You may have read the headlines regarding the Court of Justice of the European Union (CJEU) decision in the Max Schrems v Irish Data Protection Commissioner case in which a formal European Commission decision to approve the 'Safe Harbors' Scheme for EU-US data transfers has been declared invalid.

Some of the initial reaction seemed to verge on hysterical. The US tech industry is facing "a legislative buzzsaw" or a "bombshell" according to some sources and others seemed to indicate that the CJEU decision was a major threat to transatlantic trade. But is this really going to be the case?

As the dust settles, the following provides is our brief reality check on the decision and what it means:

1. 'Safe Harbor Certification' can no longer be relied upon to automatically legitimise EU-US data transfers. TRUE US organisations that are subject to US Department of Commerce (DoC) jurisdiction can no longer rely on the automatic free-pass that the Safe Harbor gives them to receive EU data. There are 4480 US organisations with a 'current' certification who are directly impacted. Non-DoC regulated organisations who could never claim the benefit of Safe Harbors such as organisations in the banking, financial and charity sector are not directly affected. However, there is a wider, indirect impact on organisations that have been using the services of US affiliates, technology providers or data processors with Safe Harbor status. Generally if that EU client was sharing customer or employee data with a certified vendor (or its parent company) it had assurance that the data transfer to that US company automatically met data privacy requirements, without having to make further enquires. This is no longer the case.

2. Personal Data can no longer be legally transferred to the US and needs to be kept in the EU. FALSE. Some types of EU-US data transfers also automatically exempt (e.g. where a transfer is needed to obtain legal advice or necessary in order to perform a contract for an individual, such as reserving a US hotel), Furthermore, Safe Harbors was only one way to meet required EU Data Protection Directive standards. There are other routes to compliance – notably through getting an individual's freely given consent to the data transfer, use of the EU sanctioned standard 'model contract clauses' to cover the transfer, implementing binding corporate rules (for internal global transfers) or – certainly as far as UK organisations are concerned – data exporters can still make their own 'real-world' assessment of the US data importer's privacy/security arrangements and conclude that it meets required legal standards. On this last point, it's worth bearing in mind that organisations signed up to the Safe Harbors Framework have had to implement a range of privacy processes to be able to annually certify their standards under pain of DoC enforcement action.
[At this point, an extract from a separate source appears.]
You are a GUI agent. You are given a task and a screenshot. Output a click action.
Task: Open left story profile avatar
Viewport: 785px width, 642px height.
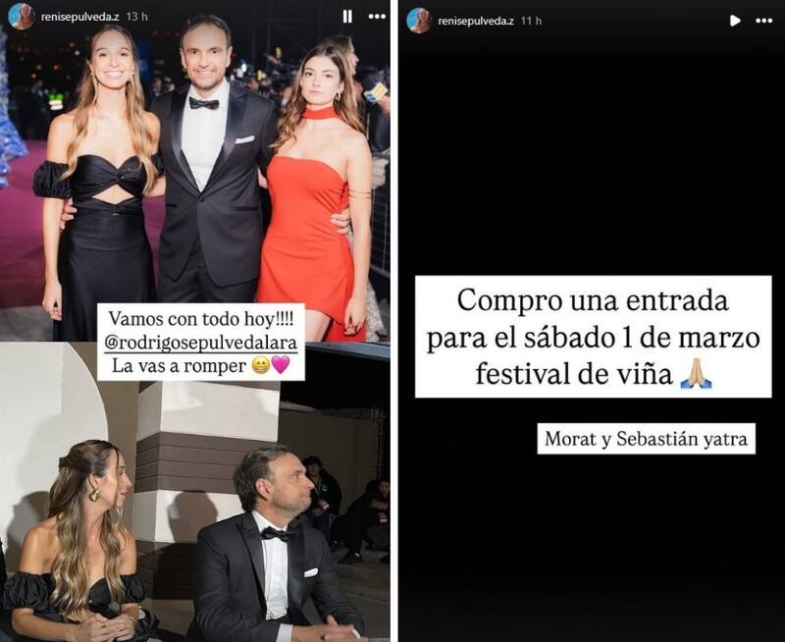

This is not a process that any of these organisations would have taken lightly, given that DoC sanctions are arguably a more fearsome prospect than the data privacy sanctions regimes of many EU authorities. This is on top of stringent State privacy legal requirements that some organisations have to deal with in places such as California. So practically – while alternative methods to legal compliance now need to be applied as a result of the CJEU judgement - privacy standards previously in place in formerly certified US organisations will not have suddenly disappeared.

3. US data importers are all about to be sued. FALSE. First, as noted above the ruling only impacts on transfers to Safe Harbor registered companies. The judgement is an interpretative ruling and does not declare transfers to Safe Harbor registered companies as automatically illegal. It merely gives EU data protection authorities the scope to make their own judgement on legality. Yes, some high profile companies may now become targets for complaints by EU-based activists but claims that swathes of individuals/regulators are going to be taking enforcement action seem far-fetched. As far as the UK regulator, the Information Commissioner is concerned, their reaction to the judgement has been measured and recognises that affected organisations will need time to put alternative arrangements in place. We also note that an EU-US Umbrella Agreement for sharing of data in relation to law enforcement has just been finalised and it may well be that a replacement to the Safe Harbor arrangement on the back of this agreement may be round the corner.

Summary

While some of the original reporting has been overblown, it would be a mistake to dismiss this judgement altogether. With the potential for increased public and regulatory scrutiny, all organisations exporting personal data between Europe and the US are now on notice that they should be reviewing their data transfer arrangements.

  • For EU companies exporting their data internally or externally – it is time to check contracts with US affiliates, suppliers or providers of cloud-based solutions and ask questions of those who have been relying on Safe Harbor registration as to what measures are now being put in place in light of the judgement.
  •  For US data importers who are signed up to Safe Harbors, it is time to review customer contracts and look at alternative arrangements in order to answer these customer questions and minimise vulnerability to regulatory attack.

Adopting an approach based on the EU model clauses would seem to be the obvious alternative for many businesses affected by the CJEU decision but each organisation should look rationally at its own individual situation and act accordingly. 

The content of this article is intended to provide a general guide to the subject matter. Specialist advice should be sought about your specific circumstances.